§ **EXERCISE 1**: Reproduce the passage from the text on the "Justice for All" charity record, starting at "On January 6, 2021, then-President" and ending at "president in 2024.".

"Justice for All" is a charity record by former United States President Donald Trump and the J6 Prison Choir, a choir of about 20 men imprisoned for their involvement in the January 6 United States Capitol attack. The profits from the song are dedicated to the legal aid of people incarcerated for the attack. The song was produced by an unidentified recording artist.

Background 

On January 6, 2021, then-President of the United States Donald Trump was suspected to have incited an attack against the United States Capitol in an attempt to interfere with and overturn the election of Joe Biden. The attack was linked to nine deaths, including law enforcement suicides, and around 1,000 people have been charged with crimes in connection to the attack. Since the attack, Trump has admitted to financially supporting those charged with crimes and has promised to consider issuing full pardons to rioters if he is elected president in 2024.

Content 
The song consists of Trump reciting the Pledge of Allegiance of the United States interspersed with the J6 Prison Choir singing "The Star-Spangled Banner" with an ambient backing track. The song finishes with the choir chanting "U-S-A!" three times. The Pledge of Allegiance portion was recorded at Trump's home at Mar-a-Lago, while the choir's singing was recorded through a prison phone.

§ **EXERCISE 2**: In the entries, starting at the line containing "Viewport: 1920px width, 1080px height." and ending at the line containing "Looking at the screenshot, I should click(x=300, y=277).", swap "gear" for "cog". Return only those lines, with nothing else changed.

§ **MATERIAL SUPPLIED**:
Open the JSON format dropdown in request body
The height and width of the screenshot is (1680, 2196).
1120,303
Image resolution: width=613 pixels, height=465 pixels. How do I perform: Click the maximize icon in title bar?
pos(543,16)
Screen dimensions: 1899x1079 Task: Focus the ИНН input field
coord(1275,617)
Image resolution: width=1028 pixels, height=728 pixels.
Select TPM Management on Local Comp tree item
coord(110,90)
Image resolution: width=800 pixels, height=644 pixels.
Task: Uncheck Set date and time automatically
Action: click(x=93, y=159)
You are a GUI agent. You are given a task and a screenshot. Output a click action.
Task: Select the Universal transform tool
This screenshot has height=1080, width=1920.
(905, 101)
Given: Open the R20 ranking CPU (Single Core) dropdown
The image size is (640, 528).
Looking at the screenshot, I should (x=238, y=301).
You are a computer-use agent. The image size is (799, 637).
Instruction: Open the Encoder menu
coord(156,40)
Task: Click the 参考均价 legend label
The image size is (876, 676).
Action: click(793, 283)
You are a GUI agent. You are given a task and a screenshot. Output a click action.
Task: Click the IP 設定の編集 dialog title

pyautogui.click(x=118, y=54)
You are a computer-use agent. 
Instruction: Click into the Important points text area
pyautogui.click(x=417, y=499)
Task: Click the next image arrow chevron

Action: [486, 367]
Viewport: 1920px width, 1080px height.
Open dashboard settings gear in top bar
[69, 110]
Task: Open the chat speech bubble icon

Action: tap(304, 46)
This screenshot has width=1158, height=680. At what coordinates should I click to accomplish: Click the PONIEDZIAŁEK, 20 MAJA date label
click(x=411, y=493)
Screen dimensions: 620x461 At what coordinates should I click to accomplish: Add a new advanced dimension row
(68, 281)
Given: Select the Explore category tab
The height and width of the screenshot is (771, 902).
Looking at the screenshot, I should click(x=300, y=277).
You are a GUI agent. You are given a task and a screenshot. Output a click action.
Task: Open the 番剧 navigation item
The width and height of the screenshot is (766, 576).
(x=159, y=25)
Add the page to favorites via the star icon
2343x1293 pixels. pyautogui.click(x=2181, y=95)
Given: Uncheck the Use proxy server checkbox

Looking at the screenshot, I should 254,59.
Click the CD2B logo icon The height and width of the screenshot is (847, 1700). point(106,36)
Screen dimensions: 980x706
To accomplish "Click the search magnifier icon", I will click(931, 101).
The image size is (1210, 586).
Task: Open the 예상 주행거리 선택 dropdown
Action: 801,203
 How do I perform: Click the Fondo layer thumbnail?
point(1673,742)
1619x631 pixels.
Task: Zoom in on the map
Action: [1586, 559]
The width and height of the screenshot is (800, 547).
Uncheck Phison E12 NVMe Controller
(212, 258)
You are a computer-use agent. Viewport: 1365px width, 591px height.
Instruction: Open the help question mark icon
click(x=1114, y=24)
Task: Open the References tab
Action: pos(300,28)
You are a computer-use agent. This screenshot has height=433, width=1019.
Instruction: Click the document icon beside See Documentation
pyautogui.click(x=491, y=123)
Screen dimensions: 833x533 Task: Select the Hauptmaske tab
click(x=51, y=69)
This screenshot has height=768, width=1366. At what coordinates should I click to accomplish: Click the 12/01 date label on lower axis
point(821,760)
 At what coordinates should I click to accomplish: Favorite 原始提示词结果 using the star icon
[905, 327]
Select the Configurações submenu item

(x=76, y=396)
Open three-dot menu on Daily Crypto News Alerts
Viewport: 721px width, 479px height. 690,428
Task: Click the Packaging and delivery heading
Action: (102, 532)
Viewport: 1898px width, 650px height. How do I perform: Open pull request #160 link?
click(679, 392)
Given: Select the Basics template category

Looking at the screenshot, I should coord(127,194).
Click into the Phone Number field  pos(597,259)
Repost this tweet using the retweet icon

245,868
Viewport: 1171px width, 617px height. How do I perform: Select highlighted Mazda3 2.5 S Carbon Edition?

§ **EXPECTED OUTPUT 1**:
On January 6, 2021, then-President of the United States Donald Trump was suspected to have incited an attack against the United States Capitol in an attempt to interfere with and overturn the election of Joe Biden. The attack was linked to nine deaths, including law enforcement suicides, and around 1,000 people have been charged with crimes in connection to the attack. Since the attack, Trump has admitted to financially supporting those charged with crimes and has promised to consider issuing full pardons to rioters if he is elected president in 2024.

§ **EXPECTED OUTPUT 2**:
Viewport: 1920px width, 1080px height.
Open dashboard settings cog in top bar
[69, 110]
Task: Open the chat speech bubble icon

Action: tap(304, 46)
This screenshot has width=1158, height=680. At what coordinates should I click to accomplish: Click the PONIEDZIAŁEK, 20 MAJA date label
click(x=411, y=493)
Screen dimensions: 620x461 At what coordinates should I click to accomplish: Add a new advanced dimension row
(68, 281)
Given: Select the Explore category tab
The height and width of the screenshot is (771, 902).
Looking at the screenshot, I should click(x=300, y=277).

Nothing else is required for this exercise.